EXERCISE TASK
Write out again the items from the line containing "The width and height of the screenshot is (600, 474)." through the line containing "click(682, 669)", leaving every line as it is except that each answer coordinate gets 53 added to it.

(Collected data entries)
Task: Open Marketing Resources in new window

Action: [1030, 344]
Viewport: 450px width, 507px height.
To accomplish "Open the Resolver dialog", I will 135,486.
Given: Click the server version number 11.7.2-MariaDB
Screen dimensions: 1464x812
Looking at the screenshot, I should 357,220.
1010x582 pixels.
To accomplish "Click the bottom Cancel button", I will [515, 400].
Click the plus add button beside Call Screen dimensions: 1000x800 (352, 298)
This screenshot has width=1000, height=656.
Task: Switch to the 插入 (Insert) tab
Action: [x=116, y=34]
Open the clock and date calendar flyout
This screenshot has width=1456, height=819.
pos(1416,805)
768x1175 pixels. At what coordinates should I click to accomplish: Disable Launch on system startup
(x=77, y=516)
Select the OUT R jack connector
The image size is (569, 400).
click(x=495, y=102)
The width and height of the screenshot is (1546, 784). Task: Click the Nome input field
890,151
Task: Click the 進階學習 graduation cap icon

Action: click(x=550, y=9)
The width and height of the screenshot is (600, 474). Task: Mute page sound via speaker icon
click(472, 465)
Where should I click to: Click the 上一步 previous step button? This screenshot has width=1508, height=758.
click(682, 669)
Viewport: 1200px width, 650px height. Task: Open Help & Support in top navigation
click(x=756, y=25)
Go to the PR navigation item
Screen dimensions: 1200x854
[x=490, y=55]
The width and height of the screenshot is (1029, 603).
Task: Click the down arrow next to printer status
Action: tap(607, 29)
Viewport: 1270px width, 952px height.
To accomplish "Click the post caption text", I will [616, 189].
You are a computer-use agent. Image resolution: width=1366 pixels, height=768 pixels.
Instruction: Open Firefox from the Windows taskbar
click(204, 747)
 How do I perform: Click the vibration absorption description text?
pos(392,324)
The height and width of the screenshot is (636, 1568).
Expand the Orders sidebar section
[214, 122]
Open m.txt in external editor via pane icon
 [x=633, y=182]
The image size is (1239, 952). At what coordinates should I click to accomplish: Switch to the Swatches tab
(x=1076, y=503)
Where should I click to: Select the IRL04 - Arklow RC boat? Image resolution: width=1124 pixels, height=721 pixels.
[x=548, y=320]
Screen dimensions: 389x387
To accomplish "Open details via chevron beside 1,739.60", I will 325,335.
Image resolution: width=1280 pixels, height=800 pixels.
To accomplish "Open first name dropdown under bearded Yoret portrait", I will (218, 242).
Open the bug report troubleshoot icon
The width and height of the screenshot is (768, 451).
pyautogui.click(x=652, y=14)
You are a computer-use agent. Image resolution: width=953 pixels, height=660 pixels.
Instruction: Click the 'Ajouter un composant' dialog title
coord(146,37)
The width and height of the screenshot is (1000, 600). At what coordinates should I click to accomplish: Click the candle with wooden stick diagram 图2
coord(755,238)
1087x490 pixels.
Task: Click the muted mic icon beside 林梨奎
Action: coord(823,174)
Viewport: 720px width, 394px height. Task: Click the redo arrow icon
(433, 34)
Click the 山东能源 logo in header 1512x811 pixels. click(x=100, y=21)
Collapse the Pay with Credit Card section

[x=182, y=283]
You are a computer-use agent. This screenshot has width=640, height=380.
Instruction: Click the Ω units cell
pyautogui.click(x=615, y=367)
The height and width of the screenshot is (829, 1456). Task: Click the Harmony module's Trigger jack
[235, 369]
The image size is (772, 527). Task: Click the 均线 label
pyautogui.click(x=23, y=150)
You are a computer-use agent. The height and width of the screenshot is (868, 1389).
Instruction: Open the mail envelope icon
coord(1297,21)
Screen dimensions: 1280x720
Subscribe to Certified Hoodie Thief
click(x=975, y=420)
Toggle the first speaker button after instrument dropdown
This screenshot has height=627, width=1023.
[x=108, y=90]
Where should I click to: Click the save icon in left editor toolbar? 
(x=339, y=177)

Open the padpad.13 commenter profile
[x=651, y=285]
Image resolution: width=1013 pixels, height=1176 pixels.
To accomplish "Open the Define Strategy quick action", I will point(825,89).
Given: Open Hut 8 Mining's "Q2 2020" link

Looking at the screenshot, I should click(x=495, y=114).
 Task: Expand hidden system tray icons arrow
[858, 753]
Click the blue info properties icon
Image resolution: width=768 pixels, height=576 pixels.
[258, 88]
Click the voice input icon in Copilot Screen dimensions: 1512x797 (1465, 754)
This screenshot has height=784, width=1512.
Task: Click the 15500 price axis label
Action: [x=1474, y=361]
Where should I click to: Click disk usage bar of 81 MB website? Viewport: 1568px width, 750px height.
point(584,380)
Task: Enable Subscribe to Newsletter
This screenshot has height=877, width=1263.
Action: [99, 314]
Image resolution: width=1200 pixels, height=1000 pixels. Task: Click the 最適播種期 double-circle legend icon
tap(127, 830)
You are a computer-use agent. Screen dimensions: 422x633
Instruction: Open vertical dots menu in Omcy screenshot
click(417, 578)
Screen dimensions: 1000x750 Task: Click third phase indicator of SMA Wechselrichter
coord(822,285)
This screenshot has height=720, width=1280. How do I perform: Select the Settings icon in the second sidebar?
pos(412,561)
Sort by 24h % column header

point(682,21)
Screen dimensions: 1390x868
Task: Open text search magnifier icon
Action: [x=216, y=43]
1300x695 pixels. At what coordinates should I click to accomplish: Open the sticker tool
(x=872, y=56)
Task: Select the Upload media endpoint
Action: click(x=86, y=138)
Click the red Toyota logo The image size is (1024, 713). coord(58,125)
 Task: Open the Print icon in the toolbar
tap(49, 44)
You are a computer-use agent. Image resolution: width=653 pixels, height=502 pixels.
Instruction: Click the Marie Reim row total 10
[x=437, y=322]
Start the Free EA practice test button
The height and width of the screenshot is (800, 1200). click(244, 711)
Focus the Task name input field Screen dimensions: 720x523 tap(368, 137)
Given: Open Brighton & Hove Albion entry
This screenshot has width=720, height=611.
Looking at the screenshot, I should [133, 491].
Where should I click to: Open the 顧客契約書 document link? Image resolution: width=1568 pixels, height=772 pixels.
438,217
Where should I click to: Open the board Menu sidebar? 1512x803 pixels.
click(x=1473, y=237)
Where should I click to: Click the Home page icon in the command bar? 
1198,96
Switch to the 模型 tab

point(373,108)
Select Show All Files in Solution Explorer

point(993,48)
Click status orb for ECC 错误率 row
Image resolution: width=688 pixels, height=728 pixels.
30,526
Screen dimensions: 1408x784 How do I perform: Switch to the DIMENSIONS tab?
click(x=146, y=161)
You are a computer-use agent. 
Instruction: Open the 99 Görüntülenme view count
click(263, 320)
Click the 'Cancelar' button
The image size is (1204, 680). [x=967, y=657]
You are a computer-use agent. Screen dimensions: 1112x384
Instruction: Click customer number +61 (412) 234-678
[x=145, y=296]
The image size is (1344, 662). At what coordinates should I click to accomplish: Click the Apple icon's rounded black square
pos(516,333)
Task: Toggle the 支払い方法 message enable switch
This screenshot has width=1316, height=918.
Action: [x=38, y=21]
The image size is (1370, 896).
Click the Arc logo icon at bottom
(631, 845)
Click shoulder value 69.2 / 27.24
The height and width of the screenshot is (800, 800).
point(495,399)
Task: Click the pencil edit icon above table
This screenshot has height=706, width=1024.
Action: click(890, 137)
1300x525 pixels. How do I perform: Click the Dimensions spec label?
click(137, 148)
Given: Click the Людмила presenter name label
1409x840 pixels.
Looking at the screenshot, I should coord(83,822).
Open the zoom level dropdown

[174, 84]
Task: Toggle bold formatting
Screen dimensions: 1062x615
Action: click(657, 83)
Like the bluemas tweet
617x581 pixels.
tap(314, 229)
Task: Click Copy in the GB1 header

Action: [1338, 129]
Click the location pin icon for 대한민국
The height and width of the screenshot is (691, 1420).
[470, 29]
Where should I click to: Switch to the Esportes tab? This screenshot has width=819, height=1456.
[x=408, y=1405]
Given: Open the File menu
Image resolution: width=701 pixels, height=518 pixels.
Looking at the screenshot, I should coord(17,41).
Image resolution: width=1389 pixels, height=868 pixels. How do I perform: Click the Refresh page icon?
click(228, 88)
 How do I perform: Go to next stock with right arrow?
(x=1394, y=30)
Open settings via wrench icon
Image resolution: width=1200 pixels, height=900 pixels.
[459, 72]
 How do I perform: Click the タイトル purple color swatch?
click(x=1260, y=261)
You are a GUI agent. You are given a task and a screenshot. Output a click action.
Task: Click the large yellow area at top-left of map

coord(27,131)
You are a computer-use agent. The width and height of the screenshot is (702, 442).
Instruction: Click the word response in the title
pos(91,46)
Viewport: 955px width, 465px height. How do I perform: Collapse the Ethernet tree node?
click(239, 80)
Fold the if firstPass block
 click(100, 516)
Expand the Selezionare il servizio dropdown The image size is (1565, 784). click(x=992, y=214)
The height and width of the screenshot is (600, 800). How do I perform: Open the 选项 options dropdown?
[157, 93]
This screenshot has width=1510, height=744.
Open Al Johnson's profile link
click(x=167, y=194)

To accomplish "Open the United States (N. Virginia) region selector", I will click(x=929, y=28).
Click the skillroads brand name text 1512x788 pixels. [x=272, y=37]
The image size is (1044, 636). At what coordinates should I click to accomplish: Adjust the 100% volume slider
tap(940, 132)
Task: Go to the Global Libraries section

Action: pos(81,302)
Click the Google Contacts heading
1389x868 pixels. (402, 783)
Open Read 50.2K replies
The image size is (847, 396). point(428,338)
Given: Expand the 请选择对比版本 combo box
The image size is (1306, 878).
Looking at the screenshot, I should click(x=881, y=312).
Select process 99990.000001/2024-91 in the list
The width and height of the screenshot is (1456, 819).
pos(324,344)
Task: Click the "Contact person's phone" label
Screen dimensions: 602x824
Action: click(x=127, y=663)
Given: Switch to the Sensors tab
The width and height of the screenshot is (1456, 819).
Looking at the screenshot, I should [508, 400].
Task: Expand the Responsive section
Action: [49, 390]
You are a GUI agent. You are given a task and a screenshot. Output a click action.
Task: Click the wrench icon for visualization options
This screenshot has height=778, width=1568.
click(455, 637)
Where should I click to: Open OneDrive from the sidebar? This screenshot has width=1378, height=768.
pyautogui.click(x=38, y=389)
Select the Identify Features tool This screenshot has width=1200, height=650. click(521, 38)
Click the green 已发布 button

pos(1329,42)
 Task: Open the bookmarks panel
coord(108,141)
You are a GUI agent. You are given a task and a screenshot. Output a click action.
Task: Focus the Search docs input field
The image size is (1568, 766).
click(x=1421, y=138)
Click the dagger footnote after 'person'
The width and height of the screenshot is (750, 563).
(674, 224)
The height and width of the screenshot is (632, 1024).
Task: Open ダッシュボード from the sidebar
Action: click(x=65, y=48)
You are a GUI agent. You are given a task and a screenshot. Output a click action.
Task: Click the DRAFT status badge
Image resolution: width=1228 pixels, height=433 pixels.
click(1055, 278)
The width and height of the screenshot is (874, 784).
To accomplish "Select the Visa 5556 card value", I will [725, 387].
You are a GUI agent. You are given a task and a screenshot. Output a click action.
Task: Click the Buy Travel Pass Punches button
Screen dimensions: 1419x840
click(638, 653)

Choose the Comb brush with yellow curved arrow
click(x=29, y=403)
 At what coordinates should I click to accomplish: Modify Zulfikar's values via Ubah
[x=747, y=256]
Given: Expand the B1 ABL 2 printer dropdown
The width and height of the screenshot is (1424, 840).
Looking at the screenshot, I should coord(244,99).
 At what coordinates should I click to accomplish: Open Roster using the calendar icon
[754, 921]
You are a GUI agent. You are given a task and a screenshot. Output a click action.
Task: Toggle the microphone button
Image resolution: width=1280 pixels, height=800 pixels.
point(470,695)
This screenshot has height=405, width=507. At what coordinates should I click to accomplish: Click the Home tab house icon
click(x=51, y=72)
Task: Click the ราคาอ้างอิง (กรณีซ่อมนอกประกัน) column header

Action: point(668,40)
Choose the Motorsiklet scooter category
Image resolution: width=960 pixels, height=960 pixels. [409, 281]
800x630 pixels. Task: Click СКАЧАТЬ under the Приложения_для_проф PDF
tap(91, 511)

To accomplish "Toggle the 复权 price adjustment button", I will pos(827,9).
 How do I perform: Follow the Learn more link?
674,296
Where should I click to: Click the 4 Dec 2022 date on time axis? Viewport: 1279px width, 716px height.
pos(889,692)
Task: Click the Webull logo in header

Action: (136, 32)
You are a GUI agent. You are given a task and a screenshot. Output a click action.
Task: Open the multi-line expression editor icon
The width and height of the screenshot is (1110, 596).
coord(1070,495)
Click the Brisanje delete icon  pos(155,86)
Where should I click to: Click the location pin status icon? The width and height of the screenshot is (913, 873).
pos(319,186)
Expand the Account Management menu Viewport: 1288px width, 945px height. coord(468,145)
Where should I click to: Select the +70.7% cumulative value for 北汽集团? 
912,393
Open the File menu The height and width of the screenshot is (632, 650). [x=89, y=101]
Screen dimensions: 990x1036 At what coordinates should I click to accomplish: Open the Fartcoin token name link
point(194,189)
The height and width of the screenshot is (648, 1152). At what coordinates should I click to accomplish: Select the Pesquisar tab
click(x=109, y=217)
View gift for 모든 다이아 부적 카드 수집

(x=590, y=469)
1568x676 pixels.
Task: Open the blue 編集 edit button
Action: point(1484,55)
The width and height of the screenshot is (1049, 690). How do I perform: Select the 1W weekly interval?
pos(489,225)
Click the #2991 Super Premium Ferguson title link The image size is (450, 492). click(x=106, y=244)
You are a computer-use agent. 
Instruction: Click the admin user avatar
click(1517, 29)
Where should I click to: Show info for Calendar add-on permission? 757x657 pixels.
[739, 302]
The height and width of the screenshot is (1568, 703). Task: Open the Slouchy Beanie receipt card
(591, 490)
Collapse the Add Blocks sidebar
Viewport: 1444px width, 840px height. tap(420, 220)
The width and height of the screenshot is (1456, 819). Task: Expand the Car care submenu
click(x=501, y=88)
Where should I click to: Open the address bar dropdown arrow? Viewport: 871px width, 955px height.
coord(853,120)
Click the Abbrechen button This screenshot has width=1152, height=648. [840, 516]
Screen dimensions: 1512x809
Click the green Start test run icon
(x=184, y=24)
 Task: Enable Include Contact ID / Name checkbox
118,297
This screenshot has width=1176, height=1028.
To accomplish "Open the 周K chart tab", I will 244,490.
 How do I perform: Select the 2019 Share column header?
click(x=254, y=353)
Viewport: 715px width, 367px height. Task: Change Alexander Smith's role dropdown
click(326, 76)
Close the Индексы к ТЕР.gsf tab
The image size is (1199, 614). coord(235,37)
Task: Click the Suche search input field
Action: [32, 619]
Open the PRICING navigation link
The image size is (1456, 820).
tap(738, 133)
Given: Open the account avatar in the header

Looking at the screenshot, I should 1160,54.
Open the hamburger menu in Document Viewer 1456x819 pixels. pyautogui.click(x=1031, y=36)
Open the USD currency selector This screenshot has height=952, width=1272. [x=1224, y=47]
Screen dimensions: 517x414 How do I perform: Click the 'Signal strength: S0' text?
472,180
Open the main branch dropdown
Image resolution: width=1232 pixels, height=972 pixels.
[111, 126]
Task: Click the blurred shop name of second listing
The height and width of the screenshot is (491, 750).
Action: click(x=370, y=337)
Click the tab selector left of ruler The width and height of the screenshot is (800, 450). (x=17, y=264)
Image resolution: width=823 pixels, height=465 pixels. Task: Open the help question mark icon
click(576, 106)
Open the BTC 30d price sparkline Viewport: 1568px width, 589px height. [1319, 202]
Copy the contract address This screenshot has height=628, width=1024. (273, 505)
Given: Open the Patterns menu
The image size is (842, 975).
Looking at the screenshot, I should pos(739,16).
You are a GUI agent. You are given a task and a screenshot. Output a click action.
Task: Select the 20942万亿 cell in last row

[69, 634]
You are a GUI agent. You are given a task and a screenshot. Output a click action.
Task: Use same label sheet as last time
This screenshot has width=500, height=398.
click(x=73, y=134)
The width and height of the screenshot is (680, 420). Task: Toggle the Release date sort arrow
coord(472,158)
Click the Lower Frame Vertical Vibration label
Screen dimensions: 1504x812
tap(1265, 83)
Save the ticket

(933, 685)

ANSWER BELOW
The width and height of the screenshot is (600, 474). Task: Mute page sound via speaker icon
click(525, 518)
Where should I click to: Click the 上一步 previous step button? This screenshot has width=1508, height=758.
click(735, 722)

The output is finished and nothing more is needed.